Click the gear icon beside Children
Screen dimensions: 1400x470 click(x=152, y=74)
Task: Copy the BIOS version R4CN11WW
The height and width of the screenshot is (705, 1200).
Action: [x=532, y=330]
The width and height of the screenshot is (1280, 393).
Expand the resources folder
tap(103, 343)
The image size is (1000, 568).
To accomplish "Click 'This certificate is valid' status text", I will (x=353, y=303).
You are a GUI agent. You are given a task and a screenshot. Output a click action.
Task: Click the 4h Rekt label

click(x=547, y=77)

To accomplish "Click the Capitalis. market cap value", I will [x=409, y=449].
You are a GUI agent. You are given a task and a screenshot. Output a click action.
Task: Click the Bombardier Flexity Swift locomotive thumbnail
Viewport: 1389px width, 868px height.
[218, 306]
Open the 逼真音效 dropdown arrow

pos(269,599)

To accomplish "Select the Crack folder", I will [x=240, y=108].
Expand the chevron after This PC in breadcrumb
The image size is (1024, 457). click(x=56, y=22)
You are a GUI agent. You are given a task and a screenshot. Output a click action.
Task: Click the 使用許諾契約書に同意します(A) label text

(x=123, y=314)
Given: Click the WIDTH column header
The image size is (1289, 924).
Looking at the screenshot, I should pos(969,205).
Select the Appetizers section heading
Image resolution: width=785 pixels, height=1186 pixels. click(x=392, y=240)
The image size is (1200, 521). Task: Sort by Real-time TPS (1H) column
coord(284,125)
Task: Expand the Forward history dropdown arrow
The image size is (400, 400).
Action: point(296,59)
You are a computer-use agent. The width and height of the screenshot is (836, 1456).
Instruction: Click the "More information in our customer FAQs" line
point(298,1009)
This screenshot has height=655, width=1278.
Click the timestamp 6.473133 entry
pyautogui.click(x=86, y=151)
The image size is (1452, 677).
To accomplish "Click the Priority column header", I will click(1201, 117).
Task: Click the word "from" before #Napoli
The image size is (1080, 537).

_ _ _ _ _

▶ **Work required**: Scan the records above and tell how many lines include the word "header"; the number is all that should be written.

▶ **Result**: 2